Received 4 September 2025

Accepted for publication 27 November 2025

Published 13 December 2025 Volume 2025:19 Pages 4613—4621

DOI https://doi.org/10.2147/OPTH.S561486

Checked for plagiarism Yes

Review by Single anonymous peer review

Peer reviewer comments 2

Editor who approved publication: Dr Scott Fraser



Haya Alfarhan

College of Applied Medical Sciences, Optometry Department, King Saud University, Riyadh, Saudi Arabia

Correspondence: Haya Alfarhan, King Saud University, College of Applied Medicine Science, Optometry Department, PO Box 145111, Riyadh, 4545, Kingdom of Saudi Arabia, Tel +966508381107, Email [email protected]

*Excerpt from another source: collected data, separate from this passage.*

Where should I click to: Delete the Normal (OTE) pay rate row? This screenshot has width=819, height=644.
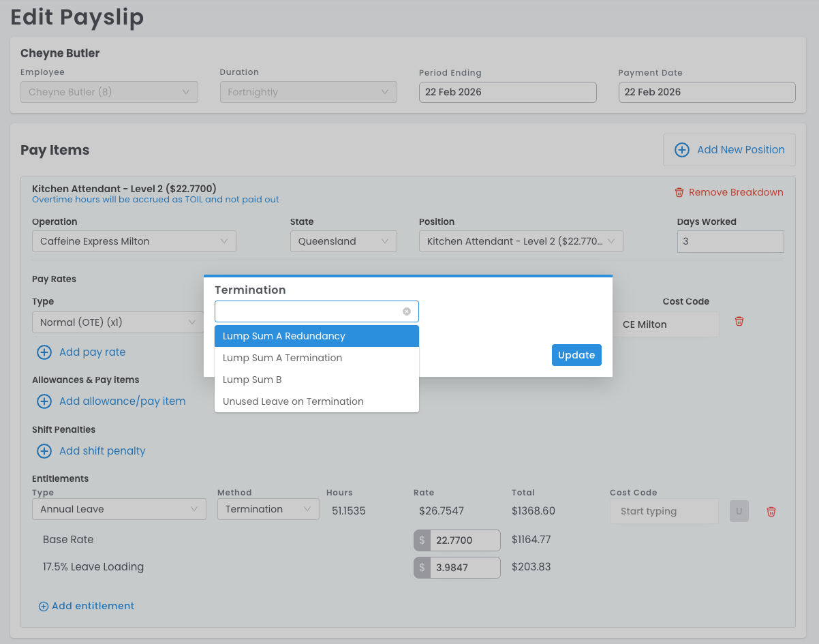[739, 321]
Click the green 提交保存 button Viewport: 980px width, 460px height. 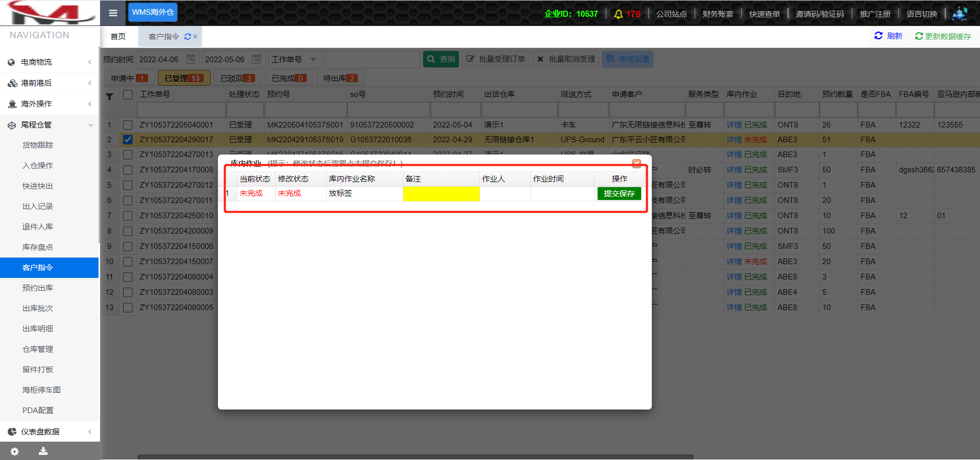coord(619,194)
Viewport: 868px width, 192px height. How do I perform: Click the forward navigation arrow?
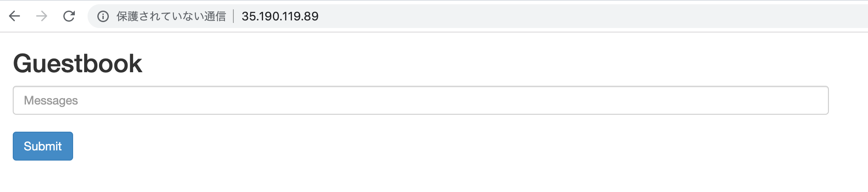[x=42, y=16]
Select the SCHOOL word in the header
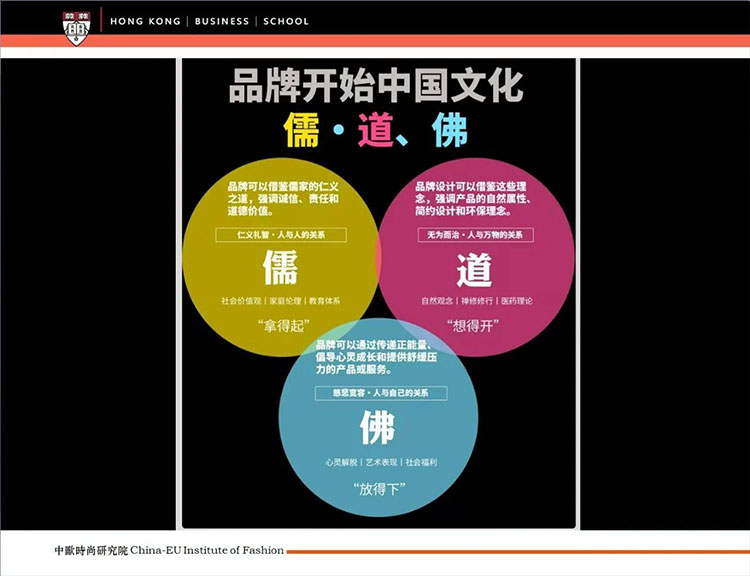750x576 pixels. pyautogui.click(x=286, y=21)
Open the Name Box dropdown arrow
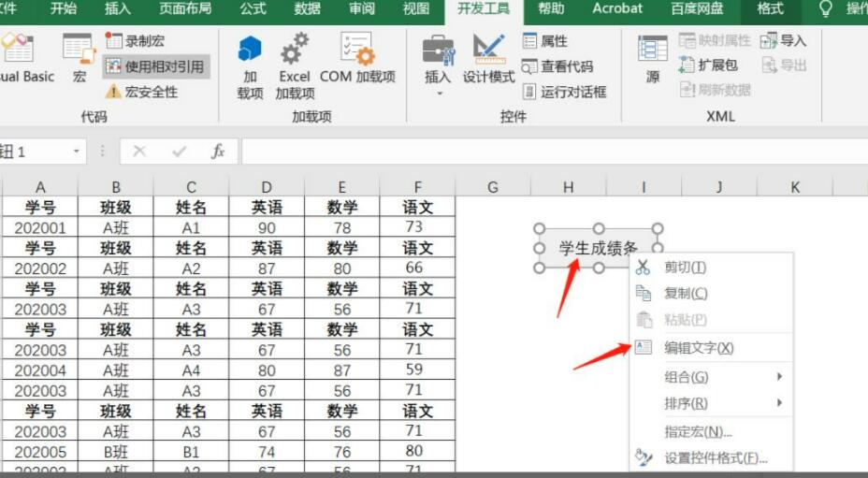 click(x=76, y=152)
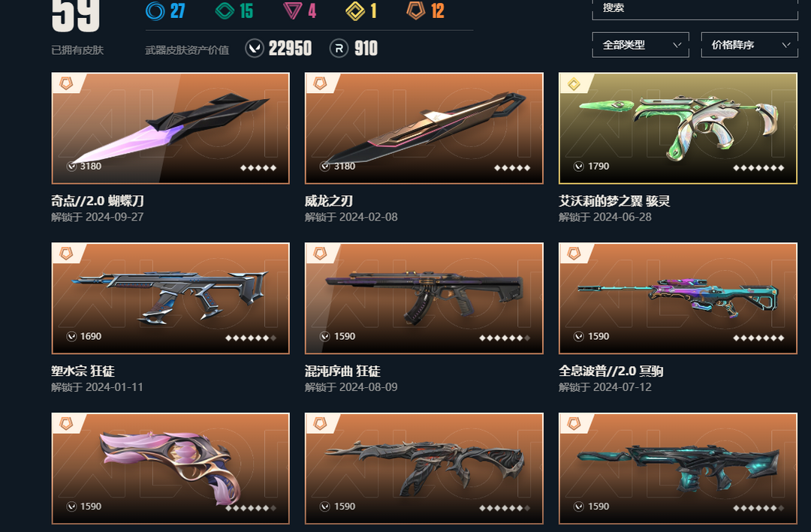Click the blue Select tier icon showing 27

click(155, 11)
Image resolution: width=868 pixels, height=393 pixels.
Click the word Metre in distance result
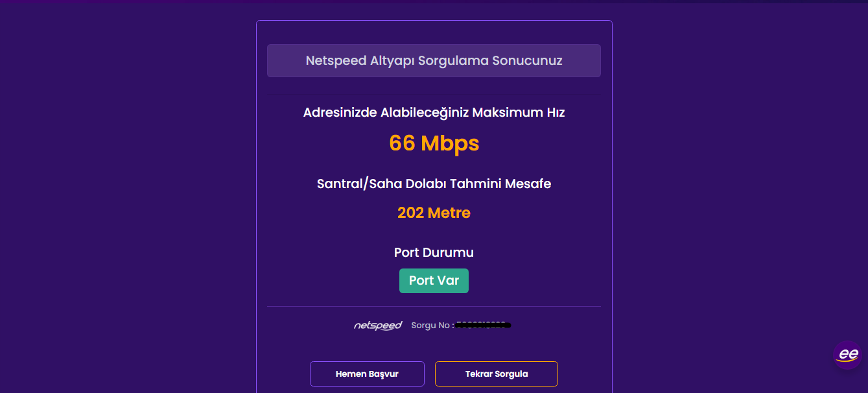point(449,213)
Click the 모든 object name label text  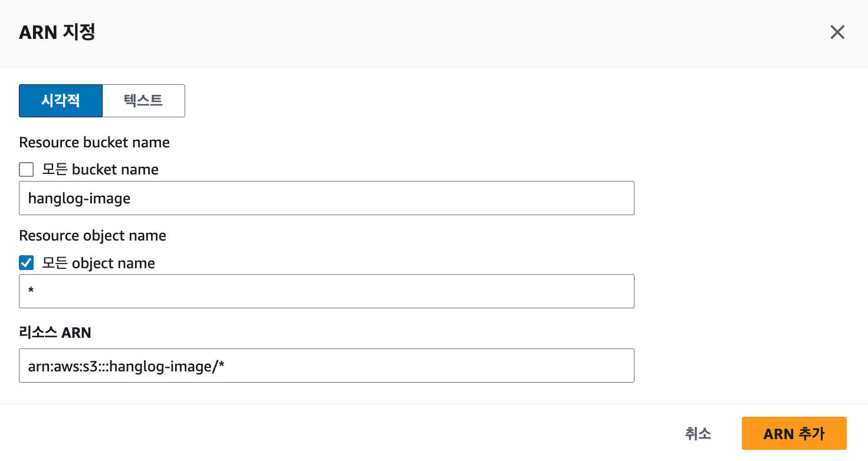click(x=98, y=263)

Purpose: To create and validate a culturally appropriate Arabic translation of the Computer Vision Syndrome Scale-17 (CVSS-17) for assessing computer vision syndrome (CVS) symptoms among Arabic-speaking populations.
Patients and Methods: Following established cross-cultural adaptation guidelines, the CVSS-17 was translated into Arabic by two independent translators, then reviewed by an interdisciplinary committee and back-translated. The questionnaire was administered to 60 healthy Arabic-speaking participants (aged 18– 40 years) across 2 sessions conducted 2– 5 days apart. The psychometric evaluation included internal consistency and test–retest reliability.
Results: The participants had an average age of 20.7 ± 1.3 years (45% male, 55% female), with mean CVSS-17 scores of 34.4 ± 11.0 (range: 20– 60). The Arabic CVSS-17 demonstrated excellent internal consistency (Cronbach’s α = 0.904, range: 0.890– 0.905) and test–retest reliability ranging from 0.50– 0.93, and item–retest correlations ranging from 0.57– 0.91 (p < 0.001). The floor and ceiling effects were minimal (1.7% each), indicating good discriminative ability.
Conclusion: The Arabic CVSS-17 demonstrated excellent reliability and internal consistency, highlighting its utility as a culturally appropriate screening tool for CVS symptoms in Arabic-speaking populations. The cultural adaptation of this questionnaire successfully maintains psychometric integrity and establishes a solid foundation for standardized CVS assessment research in Arabic-speaking regions.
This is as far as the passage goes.